**DOCUMENT TEXT**
****

Woman in Obscurity
While researching my novel, The Woman in Red, I kept coming across references to an English woman who was by Giuseppe Garibaldi’s side when he signed the peace treaty to unite Northern and Southern Italy in the 1800s.
But my research never mentioned her name. I didn’t know who this woman was and, embarrassingly, I glossed over her. I didn’t learn her story.
It wasn’t until I came across this article that I found the mysterious woman’s name: Jessie White Mario. Aka “Hurricane Jessie” — Italy’s first war correspondent.
Beyond Women’s History Month
We spend 31 days celebrating women’s stories and achievements and talking about the role women have played in shaping our history, which is nice, but, really, are 31 days enough?
Every day we should learn about women’s achievements. Sometimes it alters our present perception of history, like discovering the remains of a Viking warrior actually belonged to a woman. Sometimes it opens up opportunities for our present or future, like witnessing a current event such as what would have been the first all-female spacewalk.
It is our duty as women, as Bookwomen, to advocate for others.
In Jessie White Mario’s case, she had heard about the French and Austrian atrocities occurring in Italy. It wasn’t until she attended the Sorbonne in the 1850s that she became passionate about the Italian cause. Not only did Jessie join the movement, she was the only woman in the room among the unification leaders, often playing the referee. Hence her nickname “Hurricane Jess.”
During the unification wars, she worked as a battle nurse. At night, she wrote articles for the London newspapers, keeping the world informed of the Risorgimento. She went on to record the stories and biographies of those involved. If it wasn’t for her, much of the history of the Italian Unification would be lost.
But learning about Jessie and telling her story during Women’s History Month is only one part of our responsibility.
As we leave March behind, the best thing we can do — all year long — is to continue to learn, read, and share these stories.
Advocating for Women’s Stories
Devour, not just read, any and all literature written by women and about women. Fiction or nonfiction, any and all genres.
Support women’s work. Seek out articles that explore women’s roles in history. Find stories that celebrate women’s accomplishments. Demand them from teachers, publishers, TV networks, and magazines.

****

**Stored items**
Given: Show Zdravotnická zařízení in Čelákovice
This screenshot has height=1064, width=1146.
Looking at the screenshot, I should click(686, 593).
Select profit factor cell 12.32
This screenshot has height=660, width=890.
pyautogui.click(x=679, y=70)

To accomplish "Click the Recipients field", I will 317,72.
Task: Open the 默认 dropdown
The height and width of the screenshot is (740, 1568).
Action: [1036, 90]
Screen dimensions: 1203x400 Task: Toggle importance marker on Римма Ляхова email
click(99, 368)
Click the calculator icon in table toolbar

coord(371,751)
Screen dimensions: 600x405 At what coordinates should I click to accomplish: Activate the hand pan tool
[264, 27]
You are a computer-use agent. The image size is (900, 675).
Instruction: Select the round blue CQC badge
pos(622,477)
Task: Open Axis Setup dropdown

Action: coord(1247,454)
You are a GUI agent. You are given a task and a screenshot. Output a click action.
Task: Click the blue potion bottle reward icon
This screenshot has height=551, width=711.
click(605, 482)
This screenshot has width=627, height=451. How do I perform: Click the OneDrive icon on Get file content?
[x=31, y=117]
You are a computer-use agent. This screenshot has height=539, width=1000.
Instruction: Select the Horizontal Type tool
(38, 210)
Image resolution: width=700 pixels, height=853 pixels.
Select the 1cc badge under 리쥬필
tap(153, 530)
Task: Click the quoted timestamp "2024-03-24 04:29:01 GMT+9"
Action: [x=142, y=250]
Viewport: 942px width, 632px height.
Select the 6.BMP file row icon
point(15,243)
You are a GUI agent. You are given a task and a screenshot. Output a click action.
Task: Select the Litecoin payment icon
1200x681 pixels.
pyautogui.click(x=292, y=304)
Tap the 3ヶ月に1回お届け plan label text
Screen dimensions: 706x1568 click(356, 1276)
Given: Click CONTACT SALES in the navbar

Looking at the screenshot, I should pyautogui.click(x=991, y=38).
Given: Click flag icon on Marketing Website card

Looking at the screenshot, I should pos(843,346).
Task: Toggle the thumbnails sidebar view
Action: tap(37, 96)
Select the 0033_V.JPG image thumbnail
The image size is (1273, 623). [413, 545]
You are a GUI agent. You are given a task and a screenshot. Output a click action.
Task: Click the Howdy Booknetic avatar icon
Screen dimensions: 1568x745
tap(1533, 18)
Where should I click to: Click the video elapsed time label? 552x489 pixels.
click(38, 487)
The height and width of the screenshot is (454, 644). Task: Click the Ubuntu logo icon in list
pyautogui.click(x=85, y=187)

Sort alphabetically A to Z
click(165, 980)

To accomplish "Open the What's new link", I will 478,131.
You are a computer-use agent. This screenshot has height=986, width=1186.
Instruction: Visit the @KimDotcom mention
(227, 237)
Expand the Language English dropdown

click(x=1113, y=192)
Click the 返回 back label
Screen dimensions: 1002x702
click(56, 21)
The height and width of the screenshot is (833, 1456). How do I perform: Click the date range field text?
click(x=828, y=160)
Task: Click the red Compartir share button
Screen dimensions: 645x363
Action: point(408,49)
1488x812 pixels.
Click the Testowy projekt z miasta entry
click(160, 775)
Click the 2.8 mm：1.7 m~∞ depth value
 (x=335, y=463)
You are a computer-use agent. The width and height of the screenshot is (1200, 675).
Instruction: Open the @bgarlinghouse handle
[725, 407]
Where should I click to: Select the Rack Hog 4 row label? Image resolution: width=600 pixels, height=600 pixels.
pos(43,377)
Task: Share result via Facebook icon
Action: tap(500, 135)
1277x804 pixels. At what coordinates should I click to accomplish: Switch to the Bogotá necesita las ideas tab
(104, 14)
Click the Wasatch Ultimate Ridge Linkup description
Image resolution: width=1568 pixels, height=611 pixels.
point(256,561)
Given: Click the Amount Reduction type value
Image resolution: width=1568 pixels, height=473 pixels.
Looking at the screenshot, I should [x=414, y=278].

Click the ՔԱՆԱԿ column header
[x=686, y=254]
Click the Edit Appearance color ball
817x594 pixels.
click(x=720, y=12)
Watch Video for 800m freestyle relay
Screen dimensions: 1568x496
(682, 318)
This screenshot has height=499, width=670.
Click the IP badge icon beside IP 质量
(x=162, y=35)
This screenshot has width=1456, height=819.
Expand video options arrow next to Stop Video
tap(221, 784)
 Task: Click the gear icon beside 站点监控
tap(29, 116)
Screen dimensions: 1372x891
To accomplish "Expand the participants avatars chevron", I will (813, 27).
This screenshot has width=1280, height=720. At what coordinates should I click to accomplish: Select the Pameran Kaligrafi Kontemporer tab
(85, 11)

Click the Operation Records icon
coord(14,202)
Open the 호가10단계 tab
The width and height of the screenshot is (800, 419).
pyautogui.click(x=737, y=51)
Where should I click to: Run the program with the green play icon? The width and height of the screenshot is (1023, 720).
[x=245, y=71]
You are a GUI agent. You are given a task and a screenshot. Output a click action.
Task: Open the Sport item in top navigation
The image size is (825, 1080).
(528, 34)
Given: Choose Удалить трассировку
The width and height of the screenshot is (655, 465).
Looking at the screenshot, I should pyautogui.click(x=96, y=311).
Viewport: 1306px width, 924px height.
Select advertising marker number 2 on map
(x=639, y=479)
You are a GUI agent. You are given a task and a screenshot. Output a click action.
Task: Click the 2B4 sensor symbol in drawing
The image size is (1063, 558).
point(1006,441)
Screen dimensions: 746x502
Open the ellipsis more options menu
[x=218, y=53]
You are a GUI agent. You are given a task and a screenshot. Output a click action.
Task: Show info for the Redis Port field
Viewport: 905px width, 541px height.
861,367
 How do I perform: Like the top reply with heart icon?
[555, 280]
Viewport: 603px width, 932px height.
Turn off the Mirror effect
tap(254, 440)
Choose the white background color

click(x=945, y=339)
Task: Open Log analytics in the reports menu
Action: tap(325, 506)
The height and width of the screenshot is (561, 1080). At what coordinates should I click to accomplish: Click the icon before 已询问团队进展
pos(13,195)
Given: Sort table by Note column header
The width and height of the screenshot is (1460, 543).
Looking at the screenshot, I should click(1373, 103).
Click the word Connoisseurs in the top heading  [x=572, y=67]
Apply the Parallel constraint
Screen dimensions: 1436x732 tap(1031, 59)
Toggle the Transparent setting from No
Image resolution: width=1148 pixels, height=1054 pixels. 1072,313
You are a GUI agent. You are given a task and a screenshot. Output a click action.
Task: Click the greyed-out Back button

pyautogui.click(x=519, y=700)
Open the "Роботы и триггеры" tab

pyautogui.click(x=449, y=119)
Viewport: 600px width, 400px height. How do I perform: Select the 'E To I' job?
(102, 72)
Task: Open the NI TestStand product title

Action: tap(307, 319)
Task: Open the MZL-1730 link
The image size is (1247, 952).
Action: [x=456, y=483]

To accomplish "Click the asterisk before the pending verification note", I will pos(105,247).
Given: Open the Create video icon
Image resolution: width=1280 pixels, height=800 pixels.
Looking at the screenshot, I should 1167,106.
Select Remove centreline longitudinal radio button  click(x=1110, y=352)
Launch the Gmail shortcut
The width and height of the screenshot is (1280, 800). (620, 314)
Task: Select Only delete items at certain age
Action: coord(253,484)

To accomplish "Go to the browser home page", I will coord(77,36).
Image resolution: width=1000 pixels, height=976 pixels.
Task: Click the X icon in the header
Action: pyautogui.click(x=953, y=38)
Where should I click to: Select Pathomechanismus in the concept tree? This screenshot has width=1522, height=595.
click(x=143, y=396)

****

**EXERCISES**
1. Output the part of the essay on Jessie White Mario that opens with the words containing "During the unification" and closes with "would be lost.", copied exactly.
2. From the stored items, return the lines starting with the one that contains "How do I perform: Like" and ending with the one that contains "Action: tap(325, 506)", both included, reproduced word for word and nothing else.

**THE SOLUTIONS**
1.
During the unification wars, she worked as a battle nurse. At night, she wrote articles for the London newspapers, keeping the world informed of the Risorgimento. She went on to record the stories and biographies of those involved. If it wasn’t for her, much of the history of the Italian Unification would be lost.

2.
 How do I perform: Like the top reply with heart icon?
[555, 280]
Viewport: 603px width, 932px height.
Turn off the Mirror effect
tap(254, 440)
Choose the white background color

click(x=945, y=339)
Task: Open Log analytics in the reports menu
Action: tap(325, 506)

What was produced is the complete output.